Part 1: AWS Resources

S3 Buckets

# Key backups
aws s3 mb s3://hoodcloud-prod-keys --region eu-central-1

# Terraform state (with versioning)
aws s3 mb s3://hoodcloud-terraform-state --region eu-central-1
aws s3api put-bucket-versioning \
  --bucket hoodcloud-terraform-state \
  --versioning-configuration Status=Enabled

# Chain configs
aws s3 mb s3://hoodcloud-chain-configs --region eu-central-1

# Block public access + enable encryption on all buckets
for bucket in hoodcloud-prod-keys hoodcloud-terraform-state hoodcloud-chain-configs; do
  aws s3api put-public-access-block --bucket $bucket \
    --public-access-block-configuration \
    'BlockPublicAcls=true,IgnorePublicAcls=true,BlockPublicPolicy=true,RestrictPublicBuckets=true'
  aws s3api put-bucket-encryption --bucket $bucket \
    --server-side-encryption-configuration \
    '{"Rules":[{"ApplyServerSideEncryptionByDefault":{"SSEAlgorithm":"AES256"}}]}'
done

DynamoDB (Terraform Locks)

aws dynamodb create-table \
  --table-name hoodcloud-terraform-locks \
  --attribute-definitions AttributeName=LockID,AttributeType=S \
  --key-schema AttributeName=LockID,KeyType=HASH \
  --billing-mode PAY_PER_REQUEST \
  --region eu-central-1

IAM Policy

envsubst < infrastructure/iam/hoodcloud-minimal-policy.json > /tmp/policy.json
aws iam create-user --user-name hoodcloud
aws iam create-policy --policy-name hoodcloud-minimal --policy-document file:///tmp/policy.json
aws iam attach-user-policy --user-name hoodcloud \
  --policy-arn arn:aws:iam::$(aws sts get-caller-identity --query Account --output text):policy/hoodcloud-minimal
aws iam create-access-key --user-name hoodcloud
Save the access key credentials for .env configuration.
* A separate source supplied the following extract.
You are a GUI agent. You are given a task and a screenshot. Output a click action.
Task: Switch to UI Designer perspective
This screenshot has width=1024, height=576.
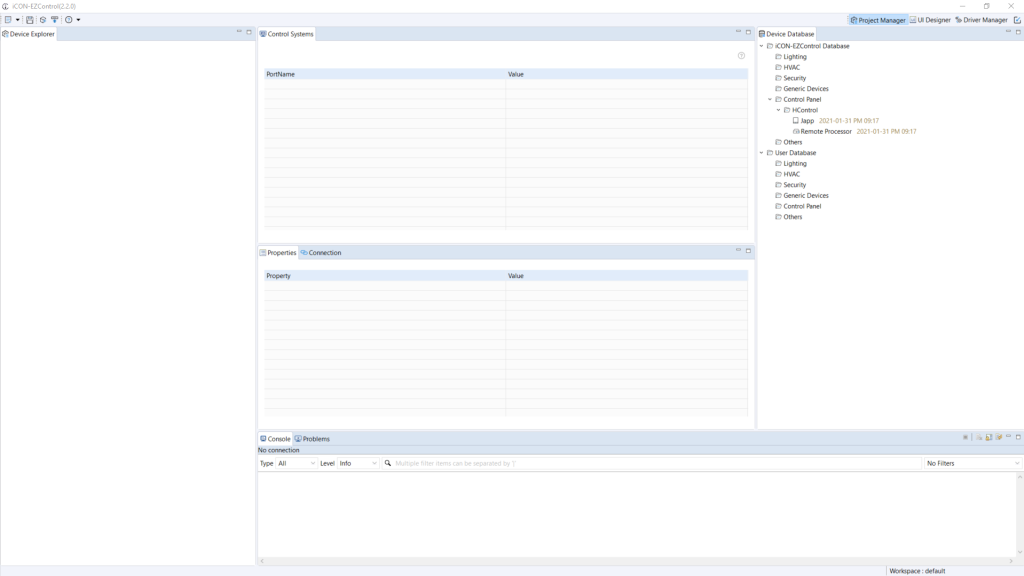click(930, 20)
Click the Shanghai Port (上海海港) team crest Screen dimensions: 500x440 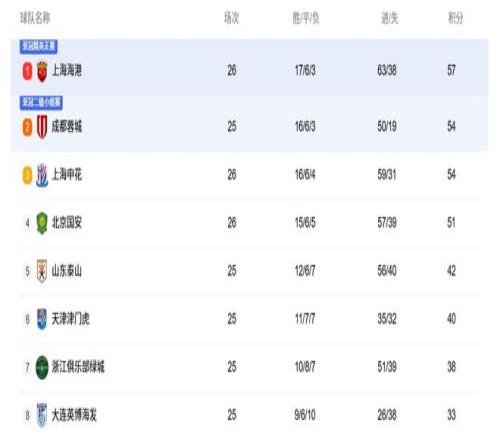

See infrastructure/iam/README.md for full documentation. GitHub OIDC for Chain Configs (optional): For automated chain config releases via GitHub Actions, set up OIDC federation. See Deployment & Operations - Release Chain Configs for the release workflow.
# Create OIDC provider
aws iam create-open-id-connect-provider \
  --url https://token.actions.githubusercontent.com \
  --client-id-list sts.amazonaws.com \
  --thumbprint-list 6938fd4d98bab03faadb97b34396831e3780aea1

# Create role + S3 policy (replace ACCOUNT_ID and YOUR_ORG)
# See infrastructure/iam/README.md for trust policy template

Part 1b: Vault

Vault is the secrets provider for all application secrets.
Full guide: Vault Operations covers setup, initialization, secret population, and day-to-day operations.
Quick sequence:
  1. Generate TLS certs: VAULT_SERVER_IP=<ip> ./scripts/generate-vault-certs.sh
  2. Deploy Vault: docker compose -f docker-compose.vault.yml --profile vault-prod up -d vault
  3. Initialize: vault operator init -key-shares=5 -key-threshold=3
  4. Unseal (3 of 5 keys)
  5. Run init script: ./scripts/vault-init.sh
  6. Populate secrets: ./scripts/vault-migrate-secrets.sh --manual
  7. Store Cloudflare API token: vault kv put secret/infra/certbot/cloudflare api_token=<cloudflare-api-token>
  8. Deploy AppRole credentials to control plane
  9. Revoke root token

Part 2: Control Plane Server

2.1 Server Setup

apt update && apt upgrade -y
curl -fsSL https://get.docker.com | sh
systemctl enable docker && systemctl start docker
apt install docker-compose-plugin -y

2.2 Clone Repository

git clone https://github.com/hoodrunio/hoodcloud /opt/hoodcloud
cd /opt/hoodcloud && git checkout main

2.3 Generate Certificates

# Ops-agent gRPC certs
./scripts/generate-certs.sh ./certs/prod production

# Payment mTLS certs (run on any machine with openssl)
./scripts/generate-payment-certs.sh ./certs/payment <payment-server-ip>
Deploy payment client certs to control plane:
mkdir -p /opt/hoodcloud/secrets/payment
cp certs/payment/{ca.crt,client.crt,client.key} /opt/hoodcloud/secrets/payment/
chmod 644 /opt/hoodcloud/secrets/payment/*
Note: Key files need 644 permissions because containers run as non-root users. The host directory (/opt/hoodcloud/secrets/, owned by root) provides access control.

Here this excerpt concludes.